Loaded Deli Sub Sandwich
When I can't decide between a turkey or roast beef sandwich, I go for both, then pile on fresh, crunchy veggies and two kinds of cheese. Those those that like a little bit of everything, this sub more than satisfies. —Jamie Fanning, Creighton, Nebraska
Total TimePrep/Total Time: 15 min.
- 4 hoagie buns, split
- 1/2 cup mayonnaise
- 3 cups fresh baby spinach
- 1/2 cup thinly sliced red onion
- 1/2 cup chopped green or red pepper
- 1/4 cup sliced ripe olives
- 1/4 cup dill pickle slices
- 1/3 pound sliced deli roast beef
- 1/3 pound sliced deli turkey
- 8 thin slices cheddar cheese
- 8 thin slices provolone cheese
- Optional seasonings: dried oregano, grated Parmesan cheese and pepper
- Spread buns with mayonnaise.

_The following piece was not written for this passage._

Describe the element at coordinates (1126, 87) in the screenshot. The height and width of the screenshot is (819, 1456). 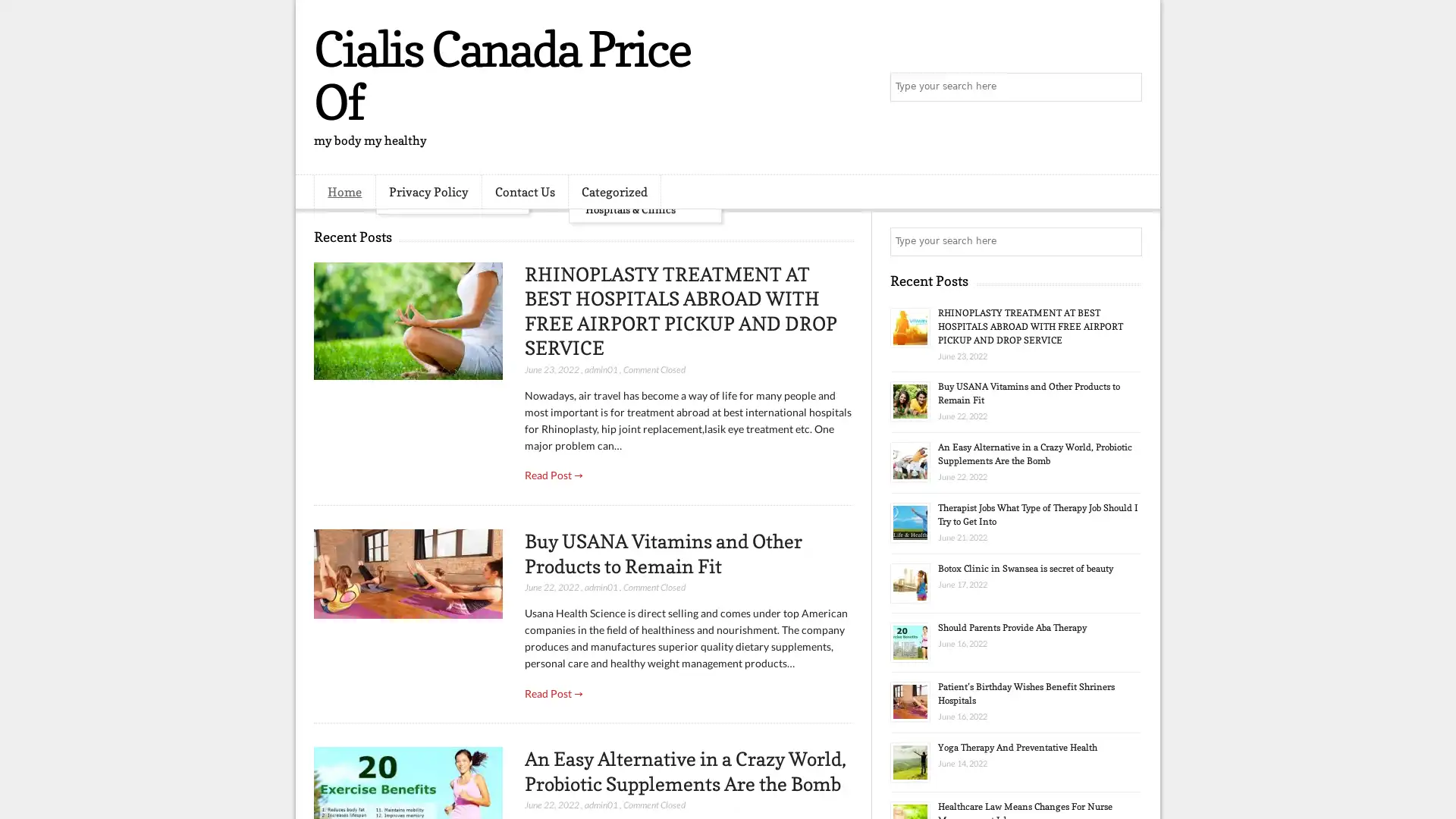
I see `Search` at that location.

Layer with toppings. Sprinkle with seasonings as desired; close sandwiches.
Health Tip: Most of the sodium here comes from the big piece of bread, plus the deli meat and cheeses. Use a mini bun or Kaiser roll, cut back the meat and load on the veggies for a healthier version.
Nutrition Facts1 sandwich: 709 calories, 44g fat (14g saturated fat), 86mg cholesterol, 1661mg sodium, 42g carbohydrate (7g sugars, 3g fiber), 38g protein.